The words penetrated the sobs wracking her, but she was too distraught to understand them. She could've blamed it on the imprints on the handle of the cooler—so warm, so joyous, so of family and of care —but she knew the truth.

This was the result of months of fear, months of "waking" to find herself somewhere totally different from where she last remembered being. Months of Dr.Verhoeven telling her that it was a lingering symptom of her neural scarring. But if that were true, it should have improved as she became more and more herself.

It hadn't.

It was getting worse.

Never before, however, had she done an act this reckless— flown the jet-chopper from the compound to this remote cabin. A flight of which she had only vague memories. Of last night, after her arrival, she had nothing .

Dr.Verhoeven had suggested that she might be having "invisible" micro seizures that were wiping out her memory. Charisma had confirmed much bigger grand mal seizures after Auden came to herself with severe bruising on various parts of her body.

What if that had happened while she'd been in the air?

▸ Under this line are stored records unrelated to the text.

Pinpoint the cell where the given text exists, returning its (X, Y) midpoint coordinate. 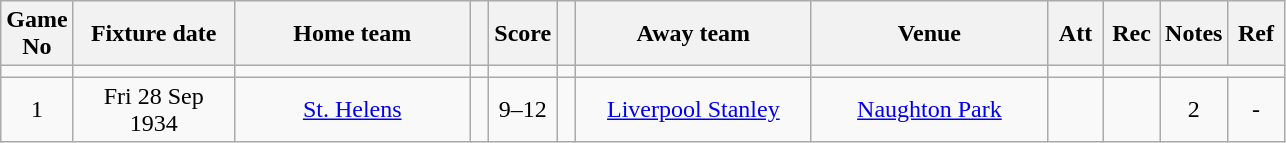
Liverpool Stanley (693, 110)
Score (523, 34)
Game No (37, 34)
2 (1194, 110)
Rec (1132, 34)
9–12 (523, 110)
Notes (1194, 34)
- (1256, 110)
Away team (693, 34)
Naughton Park (929, 110)
Att (1075, 34)
Home team (352, 34)
St. Helens (352, 110)
Fixture date (154, 34)
Ref (1256, 34)
1 (37, 110)
Venue (929, 34)
Fri 28 Sep 1934 (154, 110)
Scan for the cell matching the given text and deliver its (x, y) coordinate at center. 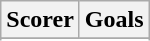
Goals (114, 20)
Scorer (40, 20)
Identify which cell holds the provided text, then report its [x, y] central coordinate. 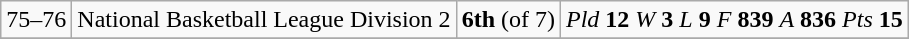
Pld 12 W 3 L 9 F 839 A 836 Pts 15 [735, 20]
75–76 [36, 20]
6th (of 7) [508, 20]
National Basketball League Division 2 [264, 20]
Scan for the cell matching the given text and deliver its [X, Y] coordinate at center. 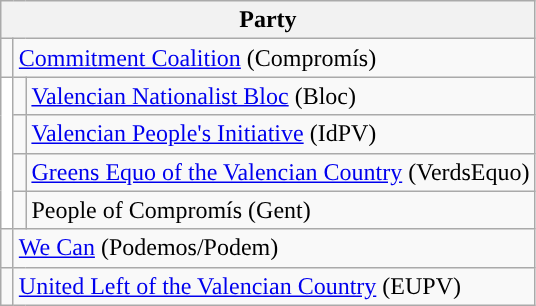
Commitment Coalition (Compromís) [274, 58]
Valencian Nationalist Bloc (Bloc) [280, 96]
Party [268, 20]
We Can (Podemos/Podem) [274, 248]
United Left of the Valencian Country (EUPV) [274, 286]
Greens Equo of the Valencian Country (VerdsEquo) [280, 172]
People of Compromís (Gent) [280, 210]
Valencian People's Initiative (IdPV) [280, 134]
Return the [X, Y] coordinate for the center point of the cell that contains the specified text.  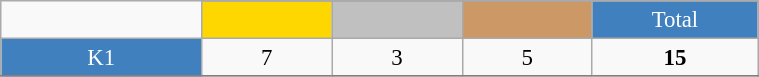
K1 [102, 58]
7 [267, 58]
3 [397, 58]
Total [674, 20]
15 [674, 58]
5 [527, 58]
Search for the cell housing the specified text and yield its [X, Y] center coordinate. 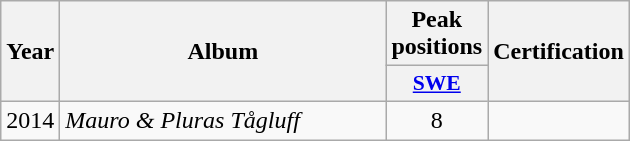
8 [437, 120]
Year [30, 52]
2014 [30, 120]
SWE [437, 84]
Certification [559, 52]
Mauro & Pluras Tågluff [223, 120]
Album [223, 52]
Peak positions [437, 34]
Identify which cell holds the provided text, then report its (X, Y) central coordinate. 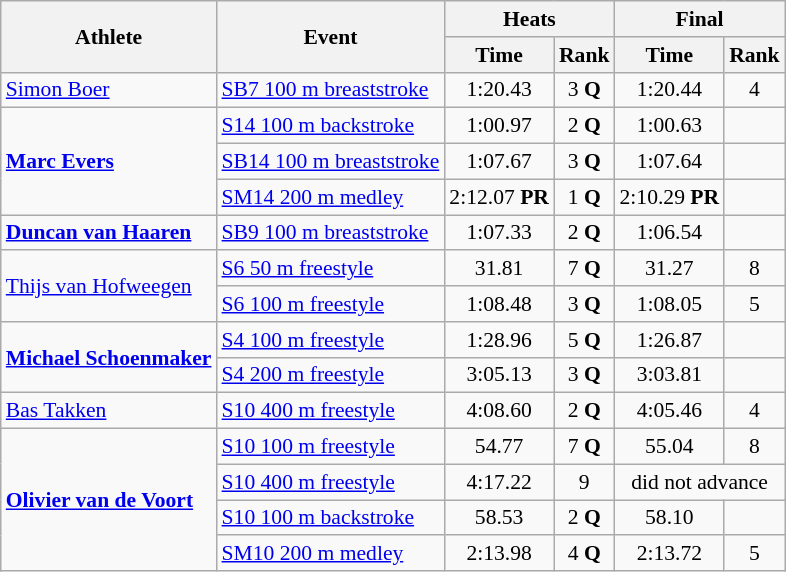
SB7 100 m breaststroke (331, 90)
1:00.97 (499, 126)
1:07.64 (670, 162)
Simon Boer (109, 90)
SB14 100 m breaststroke (331, 162)
1:07.33 (499, 233)
SM10 200 m medley (331, 554)
1:07.67 (499, 162)
58.53 (499, 518)
1:08.05 (670, 304)
SM14 200 m medley (331, 197)
Bas Takken (109, 411)
1:28.96 (499, 340)
1:20.43 (499, 90)
4 Q (584, 554)
4:08.60 (499, 411)
1:20.44 (670, 90)
S6 50 m freestyle (331, 269)
2:13.98 (499, 554)
S10 100 m freestyle (331, 447)
Final (700, 19)
2:12.07 PR (499, 197)
S10 100 m backstroke (331, 518)
Event (331, 36)
55.04 (670, 447)
31.27 (670, 269)
SB9 100 m breaststroke (331, 233)
4:05.46 (670, 411)
5 Q (584, 340)
58.10 (670, 518)
1 Q (584, 197)
Duncan van Haaren (109, 233)
1:08.48 (499, 304)
S4 100 m freestyle (331, 340)
2:13.72 (670, 554)
S14 100 m backstroke (331, 126)
3:05.13 (499, 375)
31.81 (499, 269)
Athlete (109, 36)
9 (584, 482)
1:06.54 (670, 233)
1:00.63 (670, 126)
Michael Schoenmaker (109, 358)
54.77 (499, 447)
Marc Evers (109, 162)
did not advance (700, 482)
Thijs van Hofweegen (109, 286)
3:03.81 (670, 375)
S6 100 m freestyle (331, 304)
1:26.87 (670, 340)
S4 200 m freestyle (331, 375)
Heats (529, 19)
2:10.29 PR (670, 197)
Olivier van de Voort (109, 500)
4:17.22 (499, 482)
Scan for the cell matching the given text and deliver its (x, y) coordinate at center. 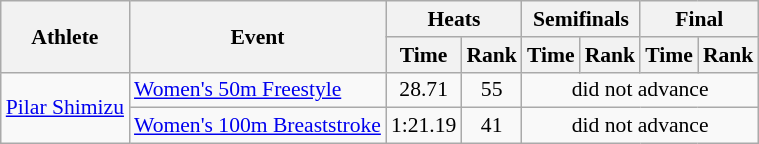
Final (699, 19)
Women's 100m Breaststroke (258, 126)
Athlete (65, 36)
Pilar Shimizu (65, 108)
55 (492, 90)
28.71 (424, 90)
Event (258, 36)
Semifinals (581, 19)
Heats (454, 19)
Women's 50m Freestyle (258, 90)
41 (492, 126)
1:21.19 (424, 126)
Locate the cell with the specified text and output its [X, Y] center coordinate. 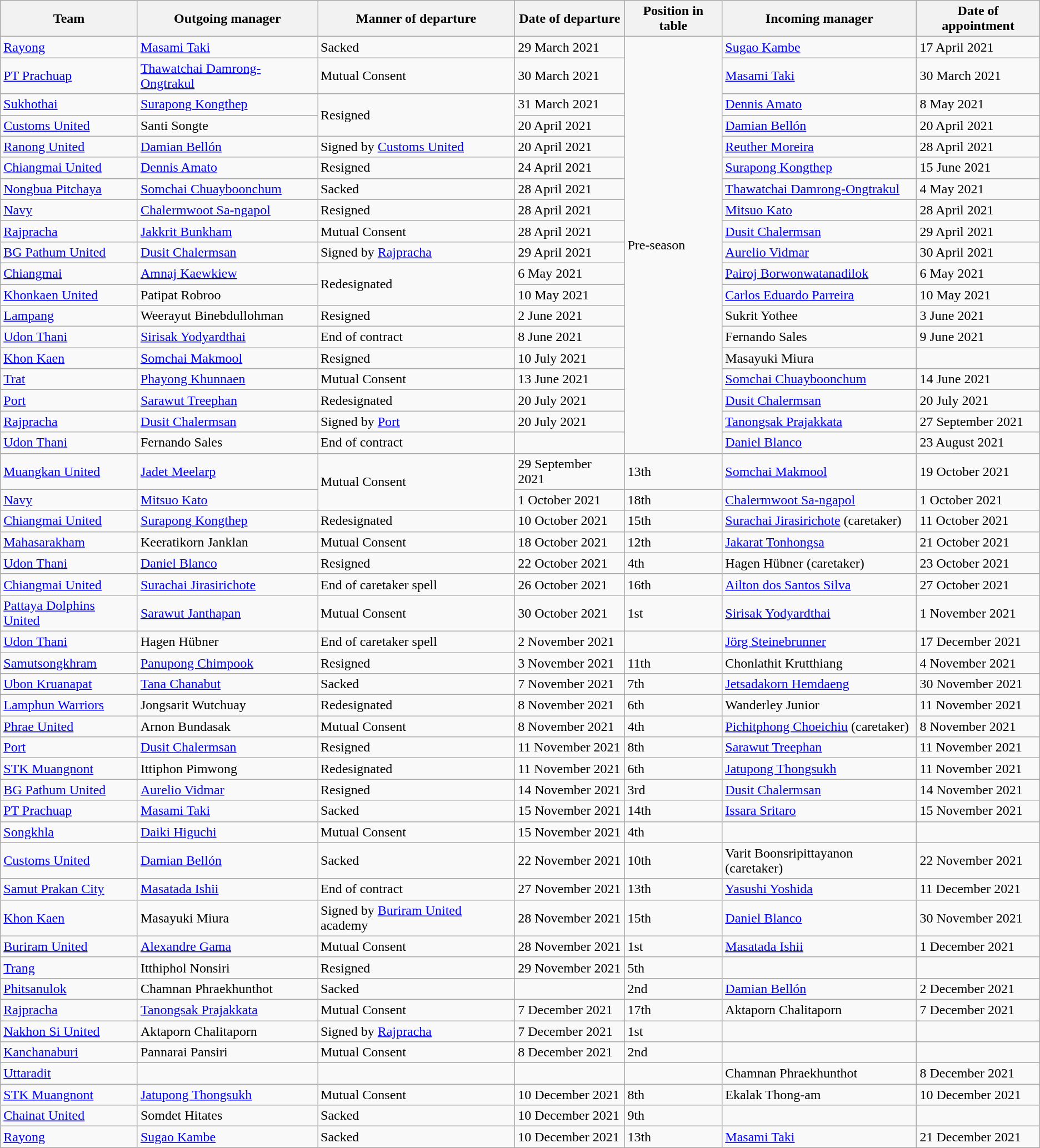
14th [673, 811]
14 June 2021 [978, 379]
29 November 2021 [570, 968]
Position in table [673, 19]
Mahasarakham [69, 542]
Phitsanulok [69, 989]
11 October 2021 [978, 521]
Songkhla [69, 832]
Chonlathit Krutthiang [819, 663]
Nakhon Si United [69, 1032]
21 December 2021 [978, 1137]
2 June 2021 [570, 316]
Surachai Jirasirichote (caretaker) [819, 521]
10th [673, 861]
29 September 2021 [570, 471]
4 May 2021 [978, 189]
Varit Boonsripittayanon (caretaker) [819, 861]
23 October 2021 [978, 563]
Arnon Bundasak [227, 727]
15 June 2021 [978, 168]
18 October 2021 [570, 542]
Jongsarit Wutchuay [227, 706]
Trat [69, 379]
Ittiphon Pimwong [227, 769]
Signed by Port [417, 422]
Itthiphol Nonsiri [227, 968]
Jadet Meelarp [227, 471]
1 December 2021 [978, 947]
Jetsadakorn Hemdaeng [819, 684]
19 October 2021 [978, 471]
Patipat Robroo [227, 295]
27 November 2021 [570, 889]
Date of departure [570, 19]
Phayong Khunnaen [227, 379]
Nongbua Pitchaya [69, 189]
Team [69, 19]
17th [673, 1010]
Signed by Buriram United academy [417, 918]
Carlos Eduardo Parreira [819, 295]
8 June 2021 [570, 337]
Signed by Customs United [417, 147]
7 November 2021 [570, 684]
Sukhothai [69, 104]
Chiangmai [69, 273]
Yasushi Yoshida [819, 889]
Panupong Chimpook [227, 663]
Jakarat Tonhongsa [819, 542]
29 March 2021 [570, 47]
Lampang [69, 316]
Jakkrit Bunkham [227, 231]
Ekalak Thong-am [819, 1095]
Santi Songte [227, 126]
Sukrit Yothee [819, 316]
31 March 2021 [570, 104]
Ranong United [69, 147]
Ailton dos Santos Silva [819, 584]
Samut Prakan City [69, 889]
10 October 2021 [570, 521]
10 July 2021 [570, 358]
Sarawut Janthapan [227, 613]
Outgoing manager [227, 19]
Phrae United [69, 727]
Buriram United [69, 947]
Pichitphong Choeichiu (caretaker) [819, 727]
16th [673, 584]
9 June 2021 [978, 337]
8 May 2021 [978, 104]
Uttaradit [69, 1074]
Pannarai Pansiri [227, 1053]
Khonkaen United [69, 295]
Issara Sritaro [819, 811]
7th [673, 684]
12th [673, 542]
Pre-season [673, 245]
Hagen Hübner [227, 642]
23 August 2021 [978, 443]
22 October 2021 [570, 563]
18th [673, 500]
13 June 2021 [570, 379]
9th [673, 1116]
Chainat United [69, 1116]
4 November 2021 [978, 663]
Pairoj Borwonwatanadilok [819, 273]
27 September 2021 [978, 422]
Ubon Kruanapat [69, 684]
Hagen Hübner (caretaker) [819, 563]
2 December 2021 [978, 989]
3 November 2021 [570, 663]
Lamphun Warriors [69, 706]
Reuther Moreira [819, 147]
Kanchanaburi [69, 1053]
30 April 2021 [978, 252]
17 April 2021 [978, 47]
11th [673, 663]
Date of appointment [978, 19]
Wanderley Junior [819, 706]
Somdet Hitates [227, 1116]
Amnaj Kaewkiew [227, 273]
Surachai Jirasirichote [227, 584]
2 November 2021 [570, 642]
Tana Chanabut [227, 684]
26 October 2021 [570, 584]
3rd [673, 790]
30 October 2021 [570, 613]
24 April 2021 [570, 168]
Jörg Steinebrunner [819, 642]
Keeratikorn Janklan [227, 542]
11 December 2021 [978, 889]
5th [673, 968]
Samutsongkhram [69, 663]
27 October 2021 [978, 584]
21 October 2021 [978, 542]
Pattaya Dolphins United [69, 613]
Manner of departure [417, 19]
Daiki Higuchi [227, 832]
Trang [69, 968]
3 June 2021 [978, 316]
1 November 2021 [978, 613]
Alexandre Gama [227, 947]
Incoming manager [819, 19]
Weerayut Binebdullohman [227, 316]
Muangkan United [69, 471]
17 December 2021 [978, 642]
Locate the cell with the specified text and output its [x, y] center coordinate. 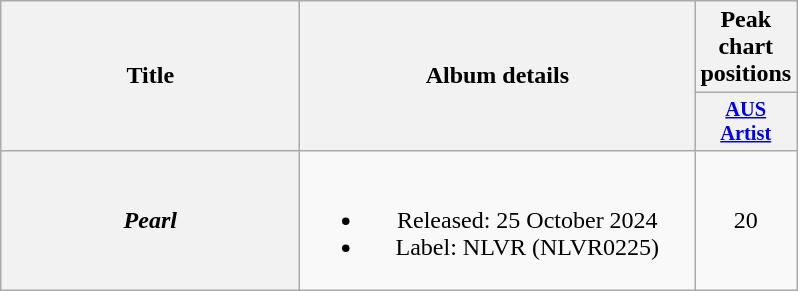
Pearl [150, 220]
Album details [498, 76]
Released: 25 October 2024Label: NLVR (NLVR0225) [498, 220]
AUSArtist [746, 122]
Peak chartpositions [746, 47]
20 [746, 220]
Title [150, 76]
Scan for the cell matching the given text and deliver its [x, y] coordinate at center. 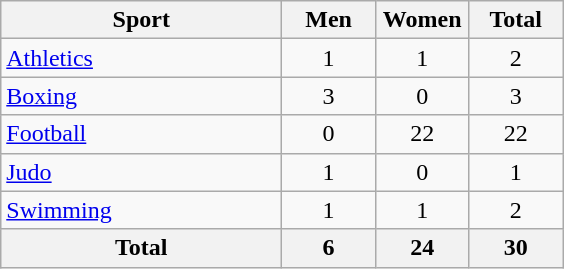
Football [142, 134]
Judo [142, 172]
Women [422, 20]
24 [422, 248]
Boxing [142, 96]
Sport [142, 20]
Men [329, 20]
6 [329, 248]
Athletics [142, 58]
30 [516, 248]
Swimming [142, 210]
Extract the [x, y] coordinate from the center of the cell holding the provided text.  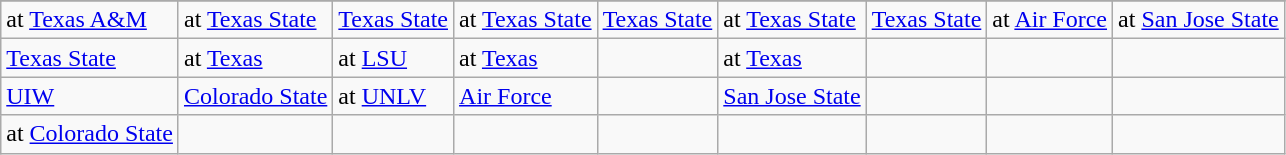
at Texas A&M [90, 20]
San Jose State [792, 96]
at LSU [394, 58]
UIW [90, 96]
at Colorado State [90, 134]
Colorado State [255, 96]
Air Force [526, 96]
at San Jose State [1199, 20]
at UNLV [394, 96]
at Air Force [1050, 20]
Capture the cell that displays the provided text and extract its [X, Y] central coordinate. 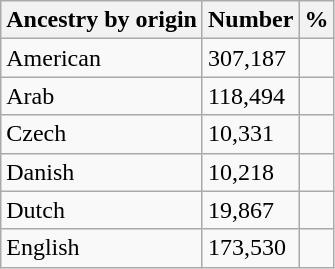
Number [250, 20]
Danish [102, 172]
American [102, 58]
10,331 [250, 134]
Czech [102, 134]
Dutch [102, 210]
Arab [102, 96]
% [316, 20]
Ancestry by origin [102, 20]
19,867 [250, 210]
307,187 [250, 58]
English [102, 248]
173,530 [250, 248]
10,218 [250, 172]
118,494 [250, 96]
Find where the given text appears and provide that cell's center as [X, Y] coordinate. 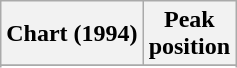
Chart (1994) [72, 34]
Peakposition [189, 34]
Determine the [x, y] coordinate at the center of the cell enclosing the given text.  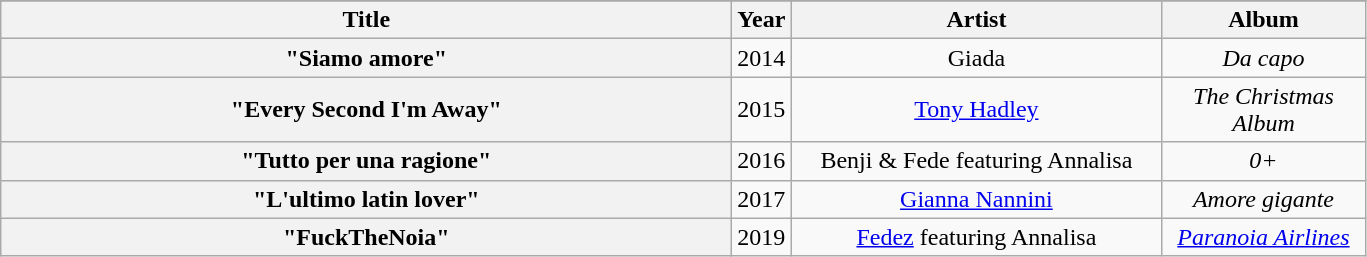
Paranoia Airlines [1264, 237]
2019 [762, 237]
The Christmas Album [1264, 110]
2014 [762, 58]
Benji & Fede featuring Annalisa [976, 161]
Album [1264, 20]
Title [366, 20]
2017 [762, 199]
Da capo [1264, 58]
0+ [1264, 161]
Amore gigante [1264, 199]
Tony Hadley [976, 110]
"Tutto per una ragione" [366, 161]
Artist [976, 20]
2015 [762, 110]
"FuckTheNoia" [366, 237]
Gianna Nannini [976, 199]
Giada [976, 58]
Year [762, 20]
"L'ultimo latin lover" [366, 199]
"Siamo amore" [366, 58]
Fedez featuring Annalisa [976, 237]
"Every Second I'm Away" [366, 110]
2016 [762, 161]
Return (X, Y) of the center of cell containing provided text 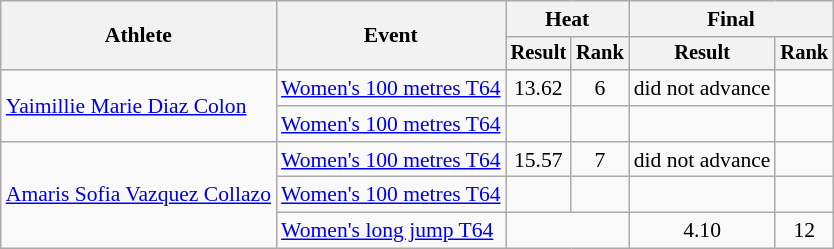
13.62 (539, 88)
Women's long jump T64 (391, 231)
Yaimillie Marie Diaz Colon (138, 106)
Athlete (138, 36)
12 (804, 231)
Heat (568, 19)
Final (731, 19)
Event (391, 36)
6 (600, 88)
Amaris Sofia Vazquez Collazo (138, 196)
4.10 (702, 231)
7 (600, 160)
15.57 (539, 160)
Return (x, y) of the center of cell containing provided text 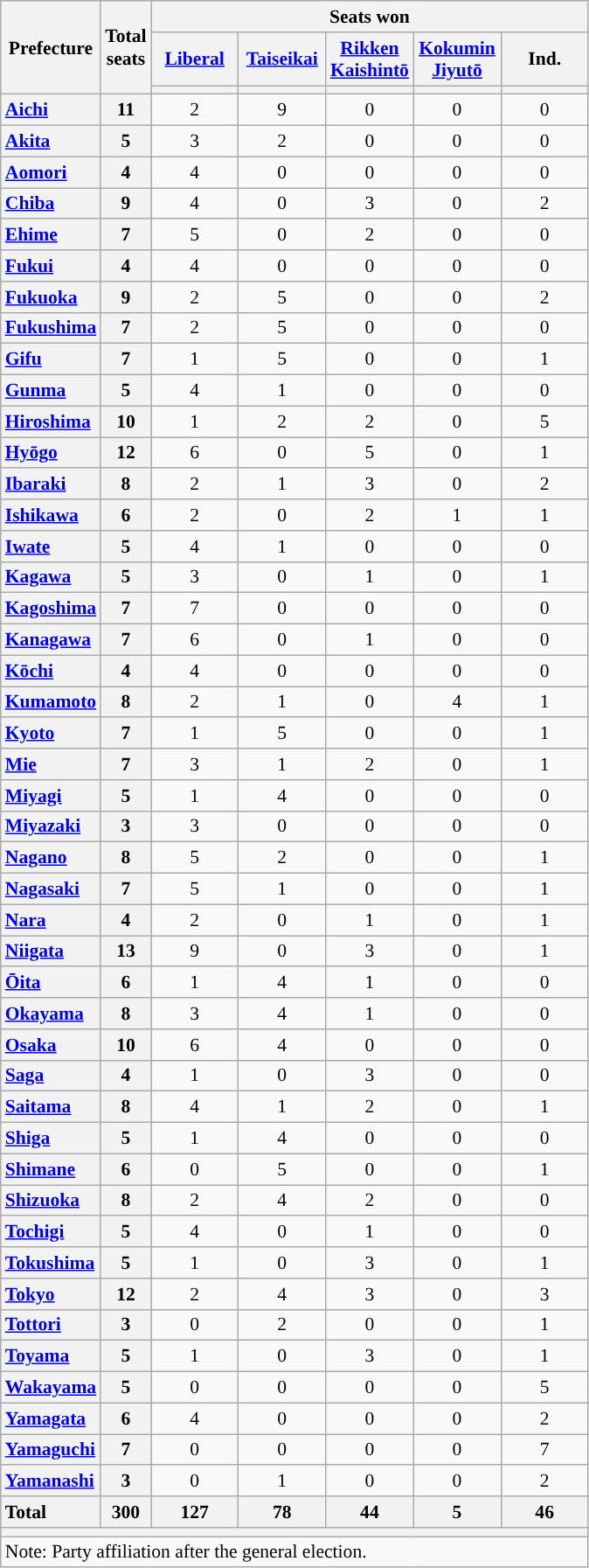
13 (126, 951)
Aichi (51, 110)
Yamanashi (51, 1480)
Nagano (51, 857)
Tokushima (51, 1262)
Ind. (544, 59)
Okayama (51, 1013)
Tokyo (51, 1293)
Tochigi (51, 1231)
Total (51, 1511)
Kagoshima (51, 608)
Miyazaki (51, 826)
Shiga (51, 1138)
Ehime (51, 235)
127 (195, 1511)
Kōchi (51, 670)
Iwate (51, 546)
Kagawa (51, 577)
Toyama (51, 1355)
Shimane (51, 1168)
Hiroshima (51, 421)
44 (370, 1511)
Ibaraki (51, 484)
Ishikawa (51, 515)
Ōita (51, 982)
Mie (51, 764)
Kanagawa (51, 640)
Yamagata (51, 1417)
Chiba (51, 204)
78 (282, 1511)
300 (126, 1511)
Yamaguchi (51, 1449)
Kumamoto (51, 702)
Gifu (51, 359)
Liberal (195, 59)
Akita (51, 142)
Note: Party affiliation after the general election. (294, 1551)
Kokumin Jiyutō (457, 59)
Seats won (371, 17)
Totalseats (126, 47)
Miyagi (51, 795)
11 (126, 110)
46 (544, 1511)
Nagasaki (51, 889)
Kyoto (51, 733)
Aomori (51, 172)
Wakayama (51, 1387)
Osaka (51, 1044)
Hyōgo (51, 453)
Niigata (51, 951)
Gunma (51, 391)
Rikken Kaishintō (370, 59)
Fukuoka (51, 297)
Saitama (51, 1106)
Nara (51, 919)
Fukui (51, 266)
Prefecture (51, 47)
Tottori (51, 1324)
Taiseikai (282, 59)
Fukushima (51, 328)
Saga (51, 1075)
Shizuoka (51, 1200)
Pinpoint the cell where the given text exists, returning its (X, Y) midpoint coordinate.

She could've killed her baby.

"Shh, little cat. You'll make yourself sick." A deep purr of a voice that vibrated into her bones. "Listen to my voice, focus on it." He kept on talking, telling her about the kinds of trees prevalent in this region, which birds called it home, which smaller creatures shared this land with his pack.

It was a glimpse into a wondrous world far beyond her experience.

She did what he said, had to do what he said because she didn't know how to get herself out of this on her own. Remi was all she had, even though she was painfully conscious that he wouldn't have chosen this.

Auden knew who and what she was—a Scott. Feared by some. Hated by others. Remington Denier was the alpha of a changeling pack. He wasn't helping her because he liked her. No one liked Auden.

They tolerated her, or found her useful, or saw her as a means to an end.

Jerking back, she wasn't surprised when he let her go. Of course he would if he was trying to win her trust, trying to show her that he wouldn't betray her. She couldn't trust him. She couldn't trust anyone.

Her father had taught her that lesson with the biggest betrayal of her life.

Her fingers drifted to her temple, the scar just under her hairline a ridged reminder of the price of trust.